The Order: 1886 is a visually stunning, movie-esque Playstation 4-exclusive game with rich environments that occasionally feel more like a Monet painting than a mere video game setting. The next gen graphics are sharp and the storytelling is immersive, but the game is, at times, painfully linear. The take on the alternate history, where London’s problems are much more complex than a dose of the black plague, is fresh, but familiar, and creates an interesting launching point. As Sir Galahad, one of the Knights of the Round Table, now known as The Order, you are tasked with protecting human life as we know it from the pesky, menacing, Half-Breeds. And picking up random sheets of paper that have nothing to do with the plot.

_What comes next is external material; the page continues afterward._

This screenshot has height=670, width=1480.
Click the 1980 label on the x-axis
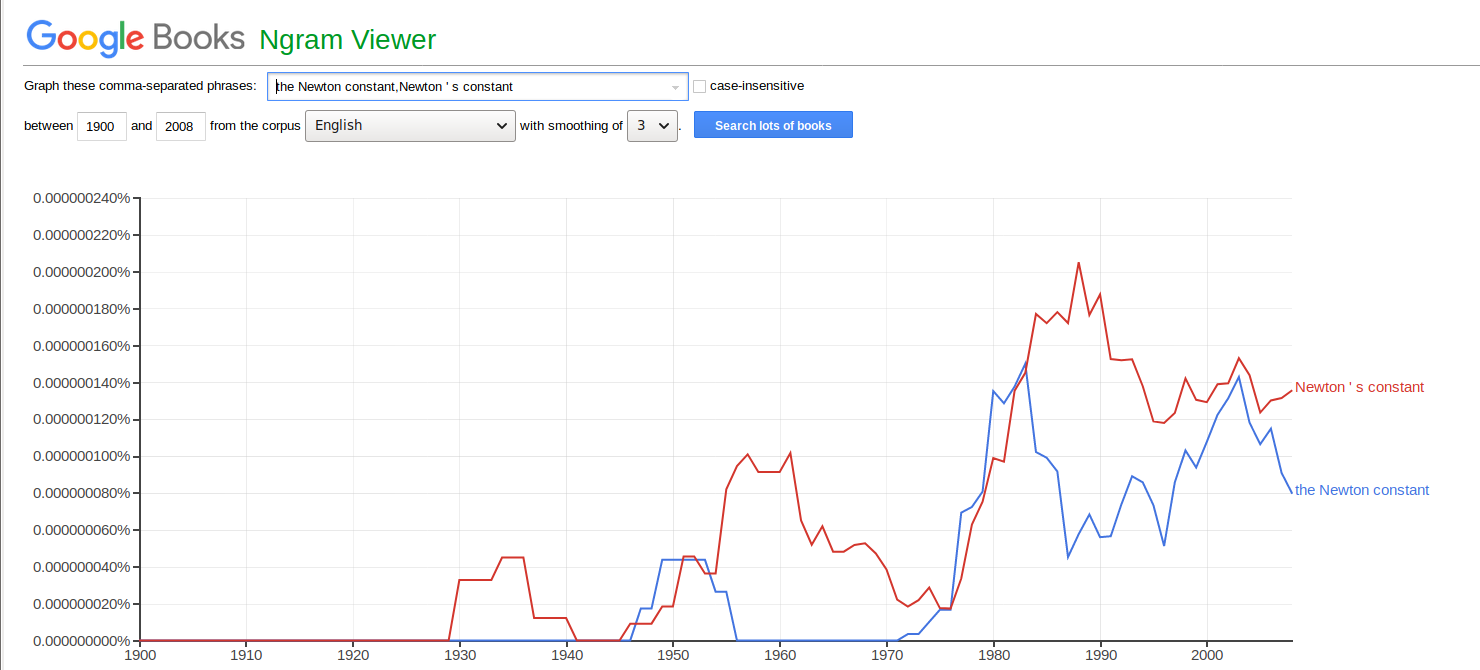tap(993, 656)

“I found another piece of paper on this table. Oh, it’s just pamphlet for a local brothel.”
As a member of The Order, you are provided with the “Blackwater,” a powerful elixir running through your veins that heals, strengthens, and provides life for centuries. Get shot up by some rebels, or thrashed by some Half-Breeds, no problem, just enjoy a snort of the elixir around your neck and you’ll be right as rain. With England being the birthplace of the India Pale Ale, I had to wonder, what IPA might make me feel like a Blackwater sipping member of The Order running through the dingy streets of London?
I imagine the people of this alternate London not only inventing the IPA, but evolving it into something amazing. In the real world, the English created the IPA, but left it to the American West Coast to perfect it (there, I said it!). There was only one brew, which seemed to bring together old and new, and elevate the style to a point where I think The Order would be proud: Dogfish Head: Burton Baton. This blend of oak aged English-style old world ale and a solid double IPA is just what I need when I’m slaying Half-Breeds with a M86/FL Thermite Rifle.
Burton Baton’s 10% ABV is artfully masked by the smooth malt, oak, and subtle citrus notes. The deft hand used in blending the two very unique styles, is evident in every sip of this tasty and unique brew. The high ABV won’t affect your game, so much as it might extend what turns out to be a pretty short single player mission, with little room to explore. Burton Baton’s sip worthy depth of flavor will save you trips to the fridge, and keep you seated on a cozy couch, as you take in The Order’s movie like game play.
Bottom Line: Is The Order a great game? No, but the story is engaging enough to make it worth a play, and with a 4-pack of Dogfish Head’s Burton Baton by your side, you might be able to resist throwing your controller at the TV during the annoying cut-scene battles.
“Can’t I just fight this guy without a cut scene?! I guess I’ll just sit here and press X a bunch of times. That’s almost as fun.”
Drink up and button mash responsibly!